Dieses Buch hätte ich niemals in die Hand genommen, wenn A Monster Calls von Patrick Ness mich nicht so begeistert und berührt hätte. Die Covergestaltung ist wenig ansprechend, der Titel nichtssagend, außerdem ist Science Fiction kein Genre, das ich öfter auswähle.

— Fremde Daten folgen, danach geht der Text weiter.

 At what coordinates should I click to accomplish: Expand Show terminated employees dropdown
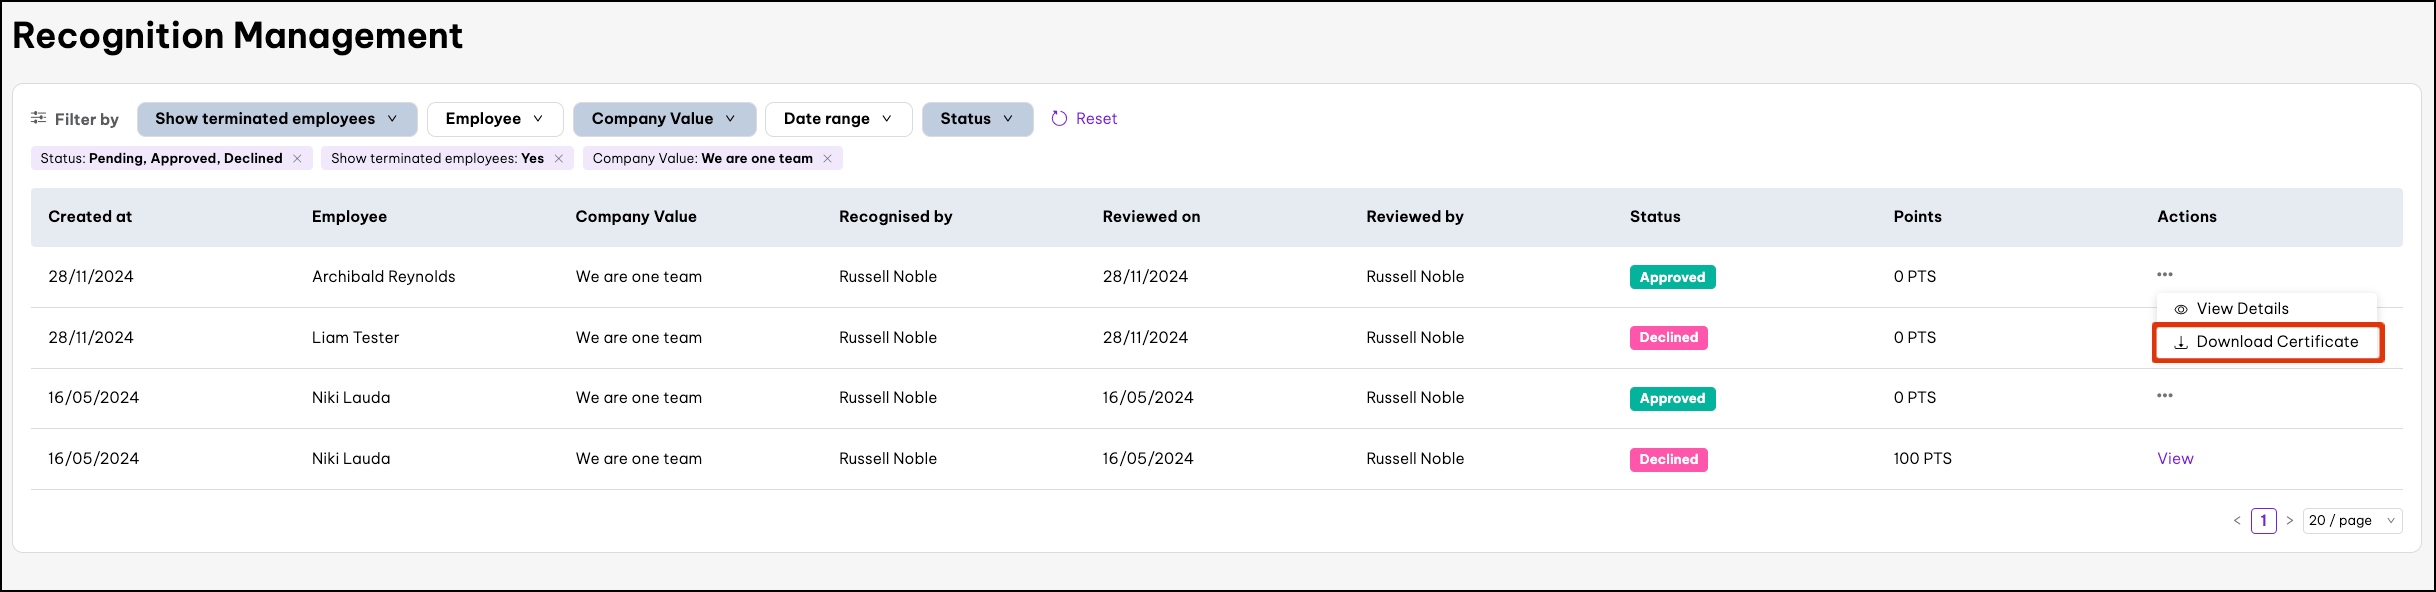pyautogui.click(x=276, y=119)
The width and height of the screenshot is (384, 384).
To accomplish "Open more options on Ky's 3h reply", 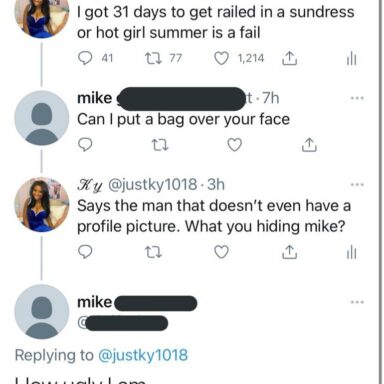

New World - Die Flucht ist der erste Band einer Jugendbuchreihe. New World, das ist ein ferner, aber erdenähnlicher Planet, auf dem Menschen sich in der Hoffnung auf ein neues friedvolles Leben angesiedelt haben. Doch leider hat sich die Hoffnung nicht erfüllt - ein Virus hat alle Männer befallen, jeder kann ihre Gedanken hören, der Lärm treibt viele an den Rand des Wahnsinns, nichts bleibt geheim, so meint man. Der 13jährige Todd wächst ohne Mutter auf, denn in seinem ganzen Heimatdorf Prentisstown gibt es keine Frauen mehr, auch daran ist der Virus schuld. Da er der letzte Junge seines Dorfes ist, der noch nicht 14 und damit erwachsen ist, verbringt er viel Zeit allein bzw. mit seinem Hund Manchee. Auch dessen (eher schlichte) Gedanken kann jeder hören, auch die der Eichhörnchen, Schafe oder Krokodile. Es ist eine lärmende Welt, in der sich Todd bewegt - als er eines Tages plötzlich auf eine Stille trifft. Ein Fleck des Schweigens, der ihn zutiefst beunruhigt - noch mehr, als er herausfindet, dass das Schweigen von einem Mädchen ausgeht!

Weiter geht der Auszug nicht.